BEIJING China's Shenzhou 9 spacecraft returned to Earth on Friday, ending a mission that put the country's first woman in space and completed a manned docking test critical to its goal of building a space station by 2020.
The spacecraft's gumdrop-shaped return capsule descended to Earth by parachute and touched down shortly after 10 a.m. (0200 GMT) in China's northwestern Inner Mongolia region with its three-member crew, including female astronaut Liu Yang.
Beijing has hailed the nearly two-week mission as a technical breakthrough for the country's growing space program. The launch, landing and docking exercises with the experimental Tiangong 1 space lab module were broadcast live on state television and met with an outpouring of national pride.

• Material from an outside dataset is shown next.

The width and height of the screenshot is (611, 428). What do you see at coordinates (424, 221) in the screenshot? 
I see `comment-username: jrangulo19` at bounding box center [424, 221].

Moments after the capsule landed with a thud in the barren pasture lands, ground crew rushed to open the hatch. The official Xinhua news agency reported the astronauts as saying: "We have returned, and we feel good."
An hour later, mission commander Jing Haipeng smiled and waved as he emerged from the capsule in his white space suit. Fellow astronauts Liu Wang and Liu Yang followed to loud applause.
Their mission marked the first time China has transferred astronauts between two orbiting craft, a milestone in an effort to acquire the technological and logistical skills to run a full space station that can house people for long periods.
The three astronauts were whisked to one side, seated in chairs and interviewed by state media.
"We are proud of the motherland," Liu Yang said.
Speaking in Beijing, Premier Wen Jiabao congratulated the crew and welcomed them home.
"Tiangong 1 and Shenzhou 9, in the task of manned rendez-vous and docking, have achieved complete success," Wen said.
"This is another outstanding contribution by the Chinese people to humanity's efforts to explore and use space."
China is far from catching up with the established space superpowers, the United States and Russia. But the Shenzhou 9 marked China's fourth manned space mission since 2003, and comes as budget restraints and shifting priorities have held back U.S. manned space launches.
The United States will not test a new rocket to take people into space until 2017 and Russia has said manned missions are no longer a priority.
NASA has begun investing in U.S. firms to provide commercial spaceflight services and is spending about $3 billion a year on a new rocket and capsule to send astronauts to the moon, asteroids and eventually to Mars.
China says it has spent about $6 billion on its manned space program since 1992.
Beijing plans an unmanned moon landing and deployment of a moon rover and its scientists have raised the possibility of sending a man to the moon, but not before 2020.
China is also jostling with neighbors Japan and India for a bigger presence in space, but its plans have faced international wariness. Beijing says its aims are peaceful.